# Key Post: Buying posters and prints



## Ash (30 Nov 2004)

Can AAM users recommend a good place to purchase posters or prints?  Some places seem to charge as much for postage as the poster or print.  

Any recommendations would be great.


----------



## MissRibena (30 Nov 2004)

*Re: Buying posters and prints*

Hi Ash

I went through all this about six months ago. I was looking for two very particular prints/posters.  There are lots of companies doing this; www.barewalls.com, www.art.com, www.postershop.ie but my about a million miles, I found www.allposters.com the best.  

They were cheapest for shipping, had the best range in my bracket (fine art posters & prints) and when there was a bit of a hiccup and one poster had a small problem (the border was slightly larger than mentioned on the website), they let me keep it FOC and refunded my credit card straight away.

I was so impressed I posted a note here about it but I can't find it now.  You should probably check that the shipping rates are still competitive as it is quite a while ago now.

Good luck
Rebecca

PS  If you find anything better, please let me know as I buy this stuff from time to time.


----------



## Ash (30 Nov 2004)

*Re: Buying posters and prints*

Miss Ribena, 

Thanks for your very detailed post.  I too am looking for a specific poster or print.  While browsing, the only site I found the image I'm looking for was on www.allposters.com which has a very extensive range.  

The dollar exchange makes buying from allposters additionally attractive.  I'm a bit concerned by having to pay VAT when my order arrives.  I think the item would be delivered by DHL.  How much would the extra VAT payment amount to?  Is it 21%?  and is it on the value of the item or on the value of the item PLUS the postage charge?  I'd like to have an idea what I'm going to be faced with.

Once again, thanks for your terrific help.


----------



## MissRibena (30 Nov 2004)

*Re: Buying posters and prints*

There was no VAT issue with my delivery.  I don't know whether this was because it simply didn't apply or because nobody checked.  

This is wishy-washy info that follows but hopefully someone else will be able to confirm things for you; I know there is a threshold of approx. EUR25 for VAT on purchases.  I don't know if this includes shipping.  My order was in or around this amount so maybe it just fell below the threshold.

While the rules are clear about when VAT applies, it seems that implementation is a bit more hit and miss. I've defintiely seen the odd message posted where people got deliveries that should have had VAT applied and nothing happened.

I bought a camera from the states on the web and the VAT issue was dealt with by the company I bought it from (so the price I paid included Irish VAT).  If you're worried maybe allposters could sort it like this for you?

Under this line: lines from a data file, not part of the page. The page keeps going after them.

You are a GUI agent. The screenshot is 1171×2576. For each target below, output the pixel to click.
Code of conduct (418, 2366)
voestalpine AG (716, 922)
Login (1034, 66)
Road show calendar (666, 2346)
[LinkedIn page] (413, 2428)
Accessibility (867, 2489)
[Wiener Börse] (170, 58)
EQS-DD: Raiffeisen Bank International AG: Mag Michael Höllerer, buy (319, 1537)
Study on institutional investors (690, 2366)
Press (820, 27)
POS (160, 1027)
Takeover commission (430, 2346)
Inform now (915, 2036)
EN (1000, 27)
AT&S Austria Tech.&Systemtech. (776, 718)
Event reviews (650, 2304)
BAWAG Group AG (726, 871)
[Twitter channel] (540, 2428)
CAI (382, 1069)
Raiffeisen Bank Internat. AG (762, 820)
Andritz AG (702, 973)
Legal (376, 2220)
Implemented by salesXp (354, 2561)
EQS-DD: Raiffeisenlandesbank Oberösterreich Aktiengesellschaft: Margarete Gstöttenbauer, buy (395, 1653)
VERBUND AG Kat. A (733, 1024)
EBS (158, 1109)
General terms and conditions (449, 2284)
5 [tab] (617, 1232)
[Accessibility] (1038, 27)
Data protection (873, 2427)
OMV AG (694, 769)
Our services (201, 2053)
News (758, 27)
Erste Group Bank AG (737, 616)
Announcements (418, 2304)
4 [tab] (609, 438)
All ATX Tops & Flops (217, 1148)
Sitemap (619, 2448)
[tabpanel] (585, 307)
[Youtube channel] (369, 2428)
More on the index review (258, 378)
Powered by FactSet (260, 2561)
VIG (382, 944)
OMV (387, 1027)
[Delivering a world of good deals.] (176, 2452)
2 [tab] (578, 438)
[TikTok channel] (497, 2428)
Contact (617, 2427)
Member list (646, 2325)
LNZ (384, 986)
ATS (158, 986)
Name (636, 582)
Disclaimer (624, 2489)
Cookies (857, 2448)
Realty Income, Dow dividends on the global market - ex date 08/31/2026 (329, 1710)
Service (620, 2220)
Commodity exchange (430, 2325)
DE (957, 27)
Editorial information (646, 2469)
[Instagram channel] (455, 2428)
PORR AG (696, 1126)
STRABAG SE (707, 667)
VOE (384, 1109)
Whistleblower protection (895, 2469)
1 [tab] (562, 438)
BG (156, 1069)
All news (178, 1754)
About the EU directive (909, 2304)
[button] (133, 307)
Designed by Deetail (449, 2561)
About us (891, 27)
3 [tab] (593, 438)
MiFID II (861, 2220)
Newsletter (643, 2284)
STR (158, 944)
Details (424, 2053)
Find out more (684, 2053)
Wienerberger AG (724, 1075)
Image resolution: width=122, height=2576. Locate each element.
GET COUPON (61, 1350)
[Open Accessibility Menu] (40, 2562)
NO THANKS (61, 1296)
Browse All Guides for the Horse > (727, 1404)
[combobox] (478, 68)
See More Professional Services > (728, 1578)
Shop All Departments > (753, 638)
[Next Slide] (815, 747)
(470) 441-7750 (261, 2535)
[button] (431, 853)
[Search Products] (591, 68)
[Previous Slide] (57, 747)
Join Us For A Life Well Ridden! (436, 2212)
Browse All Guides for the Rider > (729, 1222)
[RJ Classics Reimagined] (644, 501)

All that provides little comfort to you, but hopefully someone else will know for sure.
Rebecca


----------



## Alan Moore (1 Dec 2004)

*Re: Buying posters and prints*

Can add that www.allposters.com is tremendous. 

Now, where do people go for frames? These seem to cost a fortune for poster size frames in the normal hardware places.


----------



## MissRibena (1 Dec 2004)

*Re: Buying posters and prints*

Hi Alan

Frames are mad dear. The price to have something mounted and framed to measure is really high and the likes of Woodies etc are not cheap either.  

The only ways I've found around this are:

a. Get my sister to paint me some proper paintings and not bother with frames (granted, not an option for most; although I've seen suggestions here to do your own "Rothkos", but my lunch catches in my throat at such a sacreligious notion. "Pollocks" to that, I say   ).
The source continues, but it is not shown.